St. Louis started playing with fire, allowing the Flames to have too much of the game. It's not as though St. Louis was being a pushover, but the Flames looked more like the team playing for something.
It was almost a tie game with about eight minutes left. Calgary dinged one off the post.
It felt like things would take a turn for the worse as the Blues kept missing the empty net too. Fortunately, Buchnevich charged down the ice and scored on a missed shot from Krug near the goal line.
It would have been fun to see Binnington take the shot, but he picked up his second assist of the night. They won 5-3.
Pro: Saad
It's been a nice bounceback season for Brandon Saad. He's now got more points than all of 2022-23 and tied his most goals scored for the Blues since he's been here.
Saad has been extremely streaky this season. You'd like him to have been a little more consistent through the year, even if the numbers remained the same, but if you have to take the streakiness, you'd like him to get hot right now.
He's done just that. Saad now has three goals in all three games against Calgary. He also has goals in four straight games too.
He isn't scoring garbage goals either. Other than the Ottawa game, these have all been important goals and points in crunch time. His goal proved to be the game winner.
Con: Defense eye test
Similarly to the Vegas game, and a handful of games recently, I wouldn't single out any one or two guys for having a bad night on the blue line. Overall, the five-man unit played alright too.
Statistically, it was a decent night. Only 26 shots allowed, which is a good stat considering the Blues were allowing close to 40 earlier in the month.
Yet, it just didn't feel quite right. There's not a lot you can do about the Kuzmenko goals, but even though I don't lump myself in with the online crowd that wants to paint our defenders as pansies, there needs to be a little more physicality in front of the net.
Too many Flames players seemed to be getting position and the deflection without even being jostled. There's no way to quantify that, but it just didn't look or feel right. Thankfully, it didn't cost them in this one.
Pro: Neighbours
If we're going to cross that valley and get into genetic cloning, can we please clone this kid? He fits exactly what the Blues need and what Blues fans want.

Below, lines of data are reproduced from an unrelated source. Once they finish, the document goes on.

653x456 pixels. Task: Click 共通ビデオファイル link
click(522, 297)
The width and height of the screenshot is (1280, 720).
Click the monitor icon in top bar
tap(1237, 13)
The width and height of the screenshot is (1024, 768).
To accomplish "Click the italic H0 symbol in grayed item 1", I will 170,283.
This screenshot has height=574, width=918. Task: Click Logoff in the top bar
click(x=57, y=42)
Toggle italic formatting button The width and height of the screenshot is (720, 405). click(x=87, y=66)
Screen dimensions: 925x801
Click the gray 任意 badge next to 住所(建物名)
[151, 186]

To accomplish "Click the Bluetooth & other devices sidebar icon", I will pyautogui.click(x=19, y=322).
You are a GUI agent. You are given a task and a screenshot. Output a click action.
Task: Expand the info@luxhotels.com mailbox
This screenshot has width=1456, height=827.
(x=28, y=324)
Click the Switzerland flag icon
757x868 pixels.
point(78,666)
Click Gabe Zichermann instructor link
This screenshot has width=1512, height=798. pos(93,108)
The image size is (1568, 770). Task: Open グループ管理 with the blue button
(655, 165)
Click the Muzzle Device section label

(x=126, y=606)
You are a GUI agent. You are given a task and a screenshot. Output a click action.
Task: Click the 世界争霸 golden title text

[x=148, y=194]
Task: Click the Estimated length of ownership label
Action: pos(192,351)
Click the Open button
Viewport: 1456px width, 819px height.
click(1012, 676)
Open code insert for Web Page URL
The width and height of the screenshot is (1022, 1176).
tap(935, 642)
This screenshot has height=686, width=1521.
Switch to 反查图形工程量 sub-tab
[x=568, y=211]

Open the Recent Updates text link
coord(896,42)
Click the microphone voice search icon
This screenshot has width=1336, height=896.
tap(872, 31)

He has some high-end skill, but he's just getting his goals through pure work ethic. He's not the biggest and, not yet, the strongest, but he wills his way into those hard areas.
Neighbours is almost always in front of the net when it counts. It could be a chicken and the egg deal where is he there because he knows when to be there or are the teammates shooting when they know he's there, but it doesn't matter.
What matters is the Blues have a legitimate net-front presence in this kid. The fact that he's been put on his rear after his last three goals or so, and keeps coming back is fantastic.
Overview:
Even the announcers said what was in my head after this game. It wasn't always pretty, but the Blues got the job done.
When you basically have to win all 10 of your remaining games, it doesn't matter how you do it. In the words of Eddie Guerrero - lie, cheat and steal.
Get the W at the end of the contest. As long as you score more goals than your opponent, you're good.
Of course, that's all humerous hyperbole, but not as much as you might think. I'm to the point now where if the Blues needed to have some guys play in the vein of someone like Kadri, then so be it.
Were the Blues really the better team on this night? That's debatable.
St. Louis didn't play poorly and played well enough to win, but I wouldn't say they were actually better than Calgary for the entire game. They needed some timely saves and the Flames also hit at least two or three posts.
You need that kind of luck, but it also makes you a bit apprehensive. Nevertheless, it was a win and that's all the Blues needed.
I'd rather an ugly win than a pretty loss. Unfortunately, the Winnipeg Jets lost to Vegas 4-1, so nothing was really gained.